> **CHALLENGE A**
In the entries, write out word for word the part that opens with the line containing "Where should I click to: Open the Details" and closes with the line containing "pyautogui.click(x=707, y=133)", including both of those lines.

> **SOURCE TEXT**

So each node is basically an X9DRD-7LN4F-JBOD board with LSI 2308 in IT mode, x2 E5-2670 chips, and 64GB of RAM.

The primary circuit for the SAN is a 10 gigabit network, on a Quanta LB6M switch. Each node has a ConnectX-3 EN dual port card. I've configured jumbo frames at the switch and NIC and confirmed it with pings to appropriate IPs.

So when I have my 6 SSDs together in a storage pool and added to Server 2012 Failover Clustering as a Cluster Shared Volume, my 'test' is to install a VM onto the solid state storage pool. I was figuring that at a minimum I could at least get up to the write speed of one disk during an install, which is about 480~MB/s or so. Unfortunately when I start installing an OS to a VM at best I get like 130 MB/s write bandwidth, each node contributing about like 15-20MB/s or so. Pretty weak stuff.

I've referred to EMC's performance tuning guide but I don't think they've released an updated version for 2.0 yet. So the guide for 1.32 is a bit outdated in a few ways, firstly is that the "num_of_io_buffers" command option I think is removed from the SCLI and I can't find it in the GUI, so it must be related to the SDS/MDM/SDC performance setting in the GUI which I've set to "High" for all nodes/services.

> **CHALLENGE B**
Reproduce the post about the SAN's write speeds word for word.

> **DATA FOR THE TASK**
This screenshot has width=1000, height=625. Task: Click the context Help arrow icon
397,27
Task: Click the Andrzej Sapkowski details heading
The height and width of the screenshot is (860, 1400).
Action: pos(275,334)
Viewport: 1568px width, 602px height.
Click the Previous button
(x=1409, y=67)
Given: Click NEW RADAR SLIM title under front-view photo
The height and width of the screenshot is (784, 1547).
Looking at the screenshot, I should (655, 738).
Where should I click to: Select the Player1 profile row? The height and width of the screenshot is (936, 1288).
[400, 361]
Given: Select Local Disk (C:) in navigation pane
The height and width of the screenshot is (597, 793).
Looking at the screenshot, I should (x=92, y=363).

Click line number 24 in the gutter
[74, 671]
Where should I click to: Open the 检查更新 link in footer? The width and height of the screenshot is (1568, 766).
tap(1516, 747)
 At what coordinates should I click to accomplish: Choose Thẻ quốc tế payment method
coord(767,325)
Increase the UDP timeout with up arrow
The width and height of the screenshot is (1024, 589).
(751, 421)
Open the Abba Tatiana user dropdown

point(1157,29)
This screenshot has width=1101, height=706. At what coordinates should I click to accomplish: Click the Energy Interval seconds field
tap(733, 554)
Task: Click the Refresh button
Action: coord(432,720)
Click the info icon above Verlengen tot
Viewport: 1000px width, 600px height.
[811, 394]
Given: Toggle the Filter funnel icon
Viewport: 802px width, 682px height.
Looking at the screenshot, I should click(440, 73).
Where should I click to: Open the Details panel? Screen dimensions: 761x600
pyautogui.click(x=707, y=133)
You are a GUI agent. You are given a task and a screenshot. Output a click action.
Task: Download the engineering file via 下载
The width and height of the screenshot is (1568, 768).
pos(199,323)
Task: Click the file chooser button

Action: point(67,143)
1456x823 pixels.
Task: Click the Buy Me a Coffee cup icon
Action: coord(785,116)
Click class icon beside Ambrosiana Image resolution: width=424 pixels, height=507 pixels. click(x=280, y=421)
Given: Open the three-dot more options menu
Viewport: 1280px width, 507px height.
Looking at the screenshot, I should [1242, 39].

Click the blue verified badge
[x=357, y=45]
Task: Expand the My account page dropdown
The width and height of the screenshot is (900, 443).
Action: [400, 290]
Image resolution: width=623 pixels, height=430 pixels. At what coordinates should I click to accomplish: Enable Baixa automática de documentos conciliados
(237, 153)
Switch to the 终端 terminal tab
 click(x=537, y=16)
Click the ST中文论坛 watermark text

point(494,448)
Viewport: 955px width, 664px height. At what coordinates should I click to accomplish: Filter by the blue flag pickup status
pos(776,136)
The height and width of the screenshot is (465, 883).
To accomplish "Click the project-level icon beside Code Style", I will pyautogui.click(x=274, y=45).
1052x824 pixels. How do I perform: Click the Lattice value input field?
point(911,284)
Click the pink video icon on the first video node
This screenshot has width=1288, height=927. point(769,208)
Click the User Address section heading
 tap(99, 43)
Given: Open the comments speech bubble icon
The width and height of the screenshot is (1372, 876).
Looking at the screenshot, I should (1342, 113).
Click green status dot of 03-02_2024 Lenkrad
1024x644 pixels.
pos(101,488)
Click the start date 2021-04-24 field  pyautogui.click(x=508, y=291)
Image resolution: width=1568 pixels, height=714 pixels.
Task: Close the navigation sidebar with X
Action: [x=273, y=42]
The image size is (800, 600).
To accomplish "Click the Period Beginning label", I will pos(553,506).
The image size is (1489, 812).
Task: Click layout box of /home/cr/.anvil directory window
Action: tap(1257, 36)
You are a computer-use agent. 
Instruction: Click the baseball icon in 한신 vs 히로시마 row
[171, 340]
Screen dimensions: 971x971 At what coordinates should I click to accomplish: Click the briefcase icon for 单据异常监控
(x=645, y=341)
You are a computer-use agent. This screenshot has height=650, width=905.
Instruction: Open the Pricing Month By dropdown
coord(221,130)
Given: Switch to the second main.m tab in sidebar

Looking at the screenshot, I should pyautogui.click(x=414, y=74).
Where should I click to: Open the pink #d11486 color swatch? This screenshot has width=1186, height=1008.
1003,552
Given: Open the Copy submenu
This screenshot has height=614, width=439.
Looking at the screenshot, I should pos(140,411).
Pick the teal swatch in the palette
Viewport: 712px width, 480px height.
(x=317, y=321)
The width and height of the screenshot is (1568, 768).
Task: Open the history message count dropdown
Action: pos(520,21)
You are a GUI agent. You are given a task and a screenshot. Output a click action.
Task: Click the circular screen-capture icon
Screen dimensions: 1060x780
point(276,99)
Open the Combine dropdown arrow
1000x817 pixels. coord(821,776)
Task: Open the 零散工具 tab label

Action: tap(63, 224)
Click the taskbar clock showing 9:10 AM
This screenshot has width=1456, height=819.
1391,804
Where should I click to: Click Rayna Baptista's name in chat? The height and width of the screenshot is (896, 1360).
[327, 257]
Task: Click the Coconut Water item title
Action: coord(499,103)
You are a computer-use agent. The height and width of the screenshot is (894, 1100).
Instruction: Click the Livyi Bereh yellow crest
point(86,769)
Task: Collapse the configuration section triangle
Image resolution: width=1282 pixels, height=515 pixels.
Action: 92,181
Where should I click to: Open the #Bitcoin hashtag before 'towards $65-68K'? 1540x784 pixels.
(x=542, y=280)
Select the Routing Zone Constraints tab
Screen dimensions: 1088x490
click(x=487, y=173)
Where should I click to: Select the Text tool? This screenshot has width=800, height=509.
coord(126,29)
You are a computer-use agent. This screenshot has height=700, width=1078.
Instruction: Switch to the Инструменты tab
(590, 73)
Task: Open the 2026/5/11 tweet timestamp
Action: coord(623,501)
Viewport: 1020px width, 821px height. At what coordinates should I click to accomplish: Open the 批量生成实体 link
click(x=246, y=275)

> **FULL OUTPUT A**
Where should I click to: Open the Details panel? Screen dimensions: 761x600
pyautogui.click(x=707, y=133)

> **FULL OUTPUT B**
So each node is basically an X9DRD-7LN4F-JBOD board with LSI 2308 in IT mode, x2 E5-2670 chips, and 64GB of RAM.

The primary circuit for the SAN is a 10 gigabit network, on a Quanta LB6M switch. Each node has a ConnectX-3 EN dual port card. I've configured jumbo frames at the switch and NIC and confirmed it with pings to appropriate IPs.

So when I have my 6 SSDs together in a storage pool and added to Server 2012 Failover Clustering as a Cluster Shared Volume, my 'test' is to install a VM onto the solid state storage pool. I was figuring that at a minimum I could at least get up to the write speed of one disk during an install, which is about 480~MB/s or so. Unfortunately when I start installing an OS to a VM at best I get like 130 MB/s write bandwidth, each node contributing about like 15-20MB/s or so. Pretty weak stuff.

I've referred to EMC's performance tuning guide but I don't think they've released an updated version for 2.0 yet. So the guide for 1.32 is a bit outdated in a few ways, firstly is that the "num_of_io_buffers" command option I think is removed from the SCLI and I can't find it in the GUI, so it must be related to the SDS/MDM/SDC performance setting in the GUI which I've set to "High" for all nodes/services.